General Formalism of the Quantum Equivalence Principle

TL;DR

This paper develops a fully relativistic quantum equivalence principle applicable to all space-times and particle types, exploring its implications and potential violations for quantum gravity theories.

Contribution

It generalizes the quantum equivalence principle to a relativistic framework, including massive particles and diverse space-times, and discusses observable consequences of its possible violations.

Findings

Quantum equivalence principle extended to relativistic particles.

Violation implies modifications to Lorentz transformations.

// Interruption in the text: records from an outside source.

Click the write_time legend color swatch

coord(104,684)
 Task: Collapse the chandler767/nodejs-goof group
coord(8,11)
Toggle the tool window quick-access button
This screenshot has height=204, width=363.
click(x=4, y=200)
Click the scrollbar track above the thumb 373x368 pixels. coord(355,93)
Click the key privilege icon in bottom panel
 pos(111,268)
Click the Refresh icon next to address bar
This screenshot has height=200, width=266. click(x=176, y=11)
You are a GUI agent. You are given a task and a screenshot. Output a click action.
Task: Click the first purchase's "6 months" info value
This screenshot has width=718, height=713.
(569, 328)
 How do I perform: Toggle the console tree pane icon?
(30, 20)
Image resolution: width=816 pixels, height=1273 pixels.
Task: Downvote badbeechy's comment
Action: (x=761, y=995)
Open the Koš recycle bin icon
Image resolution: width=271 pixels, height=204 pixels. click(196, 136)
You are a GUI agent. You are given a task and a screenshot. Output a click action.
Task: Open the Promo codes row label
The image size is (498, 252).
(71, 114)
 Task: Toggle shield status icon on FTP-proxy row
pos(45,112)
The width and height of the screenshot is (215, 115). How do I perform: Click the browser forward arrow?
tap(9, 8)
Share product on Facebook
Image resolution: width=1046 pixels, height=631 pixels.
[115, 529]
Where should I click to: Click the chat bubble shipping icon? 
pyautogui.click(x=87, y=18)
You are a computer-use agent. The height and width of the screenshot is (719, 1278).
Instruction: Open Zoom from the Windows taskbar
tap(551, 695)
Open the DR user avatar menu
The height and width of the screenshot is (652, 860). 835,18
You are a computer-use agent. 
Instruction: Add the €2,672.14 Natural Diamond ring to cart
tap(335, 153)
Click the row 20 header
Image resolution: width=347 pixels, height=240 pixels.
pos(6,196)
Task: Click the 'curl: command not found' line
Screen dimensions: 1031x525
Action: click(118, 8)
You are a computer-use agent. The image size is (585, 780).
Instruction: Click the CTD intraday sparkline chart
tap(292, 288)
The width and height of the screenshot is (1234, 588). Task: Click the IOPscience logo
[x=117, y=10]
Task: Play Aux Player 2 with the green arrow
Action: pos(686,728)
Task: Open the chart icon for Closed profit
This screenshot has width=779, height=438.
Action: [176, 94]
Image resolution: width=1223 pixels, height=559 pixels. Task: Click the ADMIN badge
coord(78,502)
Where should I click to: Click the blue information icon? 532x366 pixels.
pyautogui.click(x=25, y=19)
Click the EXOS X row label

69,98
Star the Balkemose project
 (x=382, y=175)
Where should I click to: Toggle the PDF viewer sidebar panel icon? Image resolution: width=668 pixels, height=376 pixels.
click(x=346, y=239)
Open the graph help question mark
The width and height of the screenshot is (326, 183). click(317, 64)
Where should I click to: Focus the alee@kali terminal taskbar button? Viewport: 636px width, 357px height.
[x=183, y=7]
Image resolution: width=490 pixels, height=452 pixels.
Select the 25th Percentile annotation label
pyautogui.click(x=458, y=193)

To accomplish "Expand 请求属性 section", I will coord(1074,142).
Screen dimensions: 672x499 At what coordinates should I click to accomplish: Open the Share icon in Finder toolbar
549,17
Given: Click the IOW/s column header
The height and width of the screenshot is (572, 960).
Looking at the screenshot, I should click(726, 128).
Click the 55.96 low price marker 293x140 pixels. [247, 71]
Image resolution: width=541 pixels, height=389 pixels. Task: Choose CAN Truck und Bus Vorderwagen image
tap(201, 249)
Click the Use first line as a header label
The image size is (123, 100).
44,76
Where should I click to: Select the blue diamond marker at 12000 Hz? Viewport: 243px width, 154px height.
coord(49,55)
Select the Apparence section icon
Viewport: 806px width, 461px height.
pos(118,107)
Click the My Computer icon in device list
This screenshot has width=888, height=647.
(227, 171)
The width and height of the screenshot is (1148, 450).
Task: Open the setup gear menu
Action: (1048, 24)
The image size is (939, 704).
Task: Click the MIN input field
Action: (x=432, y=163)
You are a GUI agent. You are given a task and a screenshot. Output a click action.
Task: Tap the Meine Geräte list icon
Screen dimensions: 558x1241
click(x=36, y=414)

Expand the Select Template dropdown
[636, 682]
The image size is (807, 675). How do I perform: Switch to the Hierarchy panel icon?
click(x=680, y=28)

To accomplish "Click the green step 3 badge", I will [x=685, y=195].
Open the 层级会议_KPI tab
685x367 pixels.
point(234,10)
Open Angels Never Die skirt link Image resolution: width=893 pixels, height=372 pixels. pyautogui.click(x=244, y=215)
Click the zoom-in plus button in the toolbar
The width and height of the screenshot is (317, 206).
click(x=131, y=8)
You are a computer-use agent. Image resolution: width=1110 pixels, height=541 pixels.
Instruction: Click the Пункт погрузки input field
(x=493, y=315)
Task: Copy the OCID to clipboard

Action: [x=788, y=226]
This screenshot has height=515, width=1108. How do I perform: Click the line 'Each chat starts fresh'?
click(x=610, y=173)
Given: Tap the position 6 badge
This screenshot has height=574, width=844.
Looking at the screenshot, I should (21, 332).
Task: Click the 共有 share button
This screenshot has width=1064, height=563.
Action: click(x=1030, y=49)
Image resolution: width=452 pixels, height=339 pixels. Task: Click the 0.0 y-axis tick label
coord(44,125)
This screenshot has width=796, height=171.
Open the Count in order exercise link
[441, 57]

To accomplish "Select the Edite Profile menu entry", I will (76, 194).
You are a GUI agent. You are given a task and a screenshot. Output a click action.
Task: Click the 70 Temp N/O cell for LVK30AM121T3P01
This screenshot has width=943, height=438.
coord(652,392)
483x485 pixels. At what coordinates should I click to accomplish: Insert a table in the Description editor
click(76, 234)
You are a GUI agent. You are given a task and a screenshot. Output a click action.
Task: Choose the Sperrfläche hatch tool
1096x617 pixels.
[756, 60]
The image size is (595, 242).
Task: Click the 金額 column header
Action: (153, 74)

Potential observable effects in quantum gravity experiments.

Abstract

A consistent theory of quantum gravity will require a fully quantum formulation of the classical equivalence principle. Such a formulation has been recently proposed in terms of the equality of the rest, inertial and gravitational mass operators, and for non-relativistic particles in a weak gravitational field. In this work, we propose a generalization to a fully relativistic formalism of the quantum equivalence principle, valid for all background space-times, as well as for massive bosons and fermions. The principle is trivially satisfied for massless particles. We show that if the equivalence principle is broken at the quantum level, it implies the modification of the standard Lorentz transformations in flat space-time and a corresponding modification of the metric in curved space-time by the different mass ratios. In other words, the observed geometry would effectively depend on the properties of the test particle. Testable predictions of potential violations of the quantum equivalence principle are proposed.